Use a loose drag and never lose a spiked rod again.


----------



## pods (Sep 10, 2013)

steve2 said:


> thanks for the replies. Yes is avenger 65. Was planning to back up 300 yrds braid with about 100 of mono. Haha about running down beach. Lost a St. Croix and Penn real last time i was at beach so hoping the bait runner switch works. The Okuma is 7 bearing real and for the price was best i could find locally.


That is about exactly what I did. I have the avenger ABF 65, was going to run 300 yards of 65 Power Pro, then run a topshot of 60 BBG mono. When spooling the braid, I spooled with a lot of tension and was not even able to get the whole 300 of 65 lb PP on the reel.
65 PP is about 0.36 mm (I tested with calipers but not micrometer) and the ABF 65 should hold 390 of this. I think I got on maybe 250-270 of braid on and then ran a topshot of about 10-15 yards of mono.
FYI.


----------



## letmefish (May 23, 2015)

After you make your cast loosen the drag, and use only enough drag to prevent the wave action from pulling out line. That way, when a fish hits he can pull line out fairly easily and not jerk your rod down to Davy Jones locker
............................................................................................................................

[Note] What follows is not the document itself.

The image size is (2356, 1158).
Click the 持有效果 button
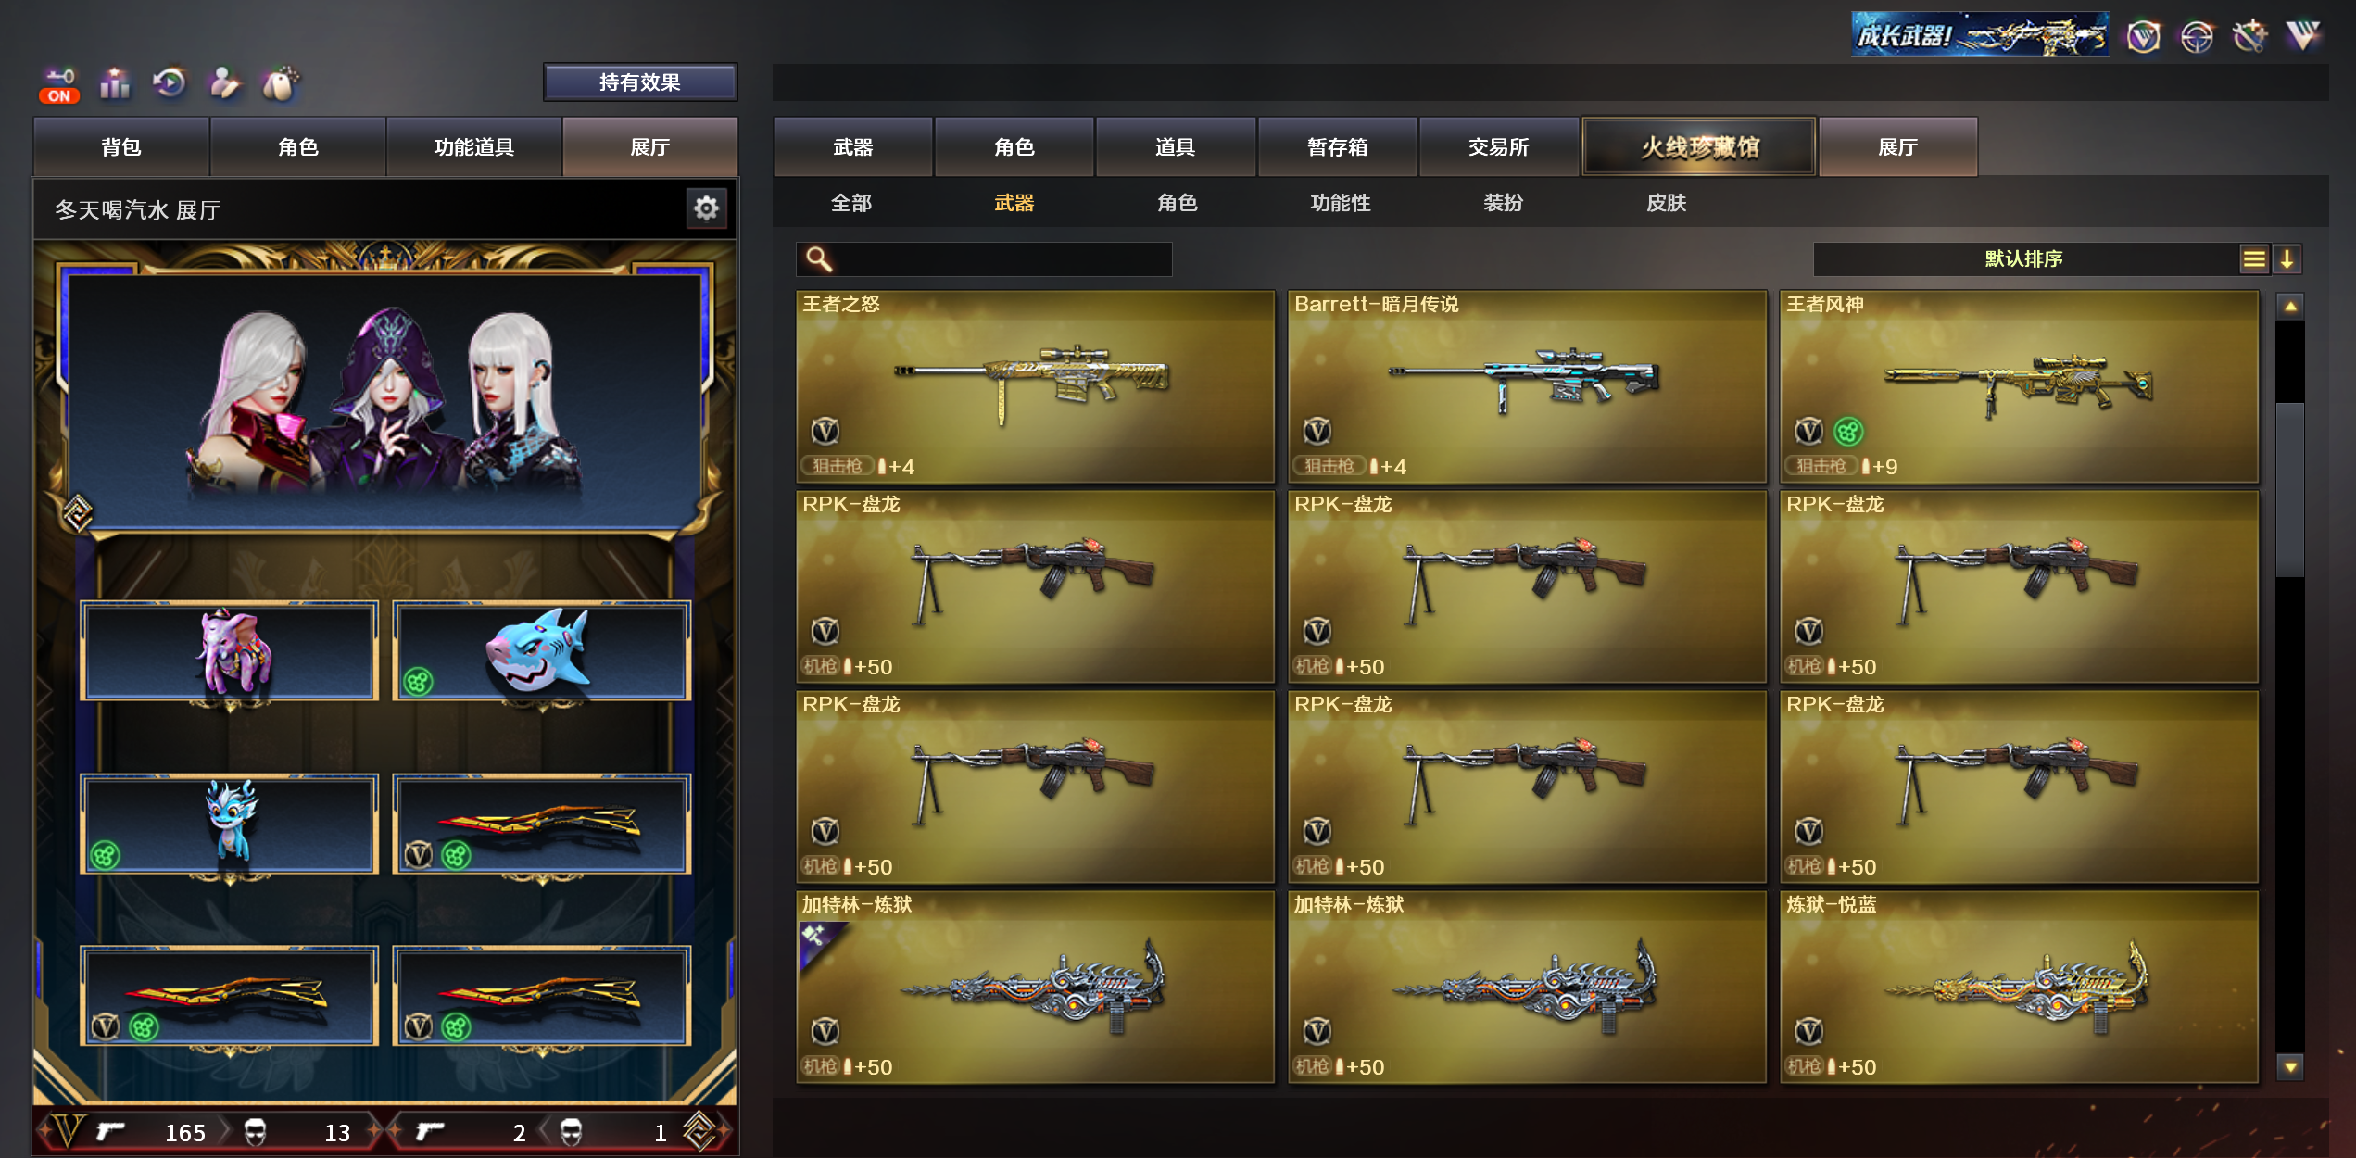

Since this thread is about "surf" rods, I'd like to inject something here about what I use and why I use it. If I may of course 

I've used "traditional" surf rods for a long time. After a while though I got tired of catching small fish and never getting to enjoy the fight. I caught so many fish in the 1 to 3 pound range, and never get to feel the fight it was silly. So many times I would reel in my line to check my bait, and see if I had any tangles only to find that I had a fish on the whole time and didn't even know it. Sometimes I felt like I was fishing with a telephone pole or an iron rod. I tried 2 or 3 different poles, but they felt pretty much the same to me. I'm 6 ft - 235 lbs, all skin, muscle, d*ck and balls, so using a heavy setup is not a problem for me 

So I started searching for a solution. Most of the REALLY nice "surf rods" were WAY out of my budget so I had to broaden my search a bit. I was looking for a nice rod that was VERY thin and light weight that would allow me to feel and play even the smallest fish, but still allow me enough power and backbone to land the big ones. One day I found it. It did take me another couple weeks of watching youtube videos and reading articles, and hundreds of forum posts before I decided to take a chance on one. As luck would have it, I found someone locally that has what I was looking for so I didn't have to have it shipped from overseas.

Since I found what I was looking for I don't use "traditional" surf rods any longer, instead I use "CARP" rods like the one's that are very popular in the UK. No, I'm not talking about the cheap mess (to many guides, and the guides are way to small for distance casting) from Bass Pro Shops or Cabela's either. Besides, I don't think they can handle the weight. There's a guy in NC that sells them, and they are not crazy expensive. It appears that big time Carp fishing has really caught on here in the States, who knew. Just google Resistance tackle. This rod I'm using is like fishing with a switch. I can feel minnows nibbling at the bait and still have plenty of backbone to land the big fish.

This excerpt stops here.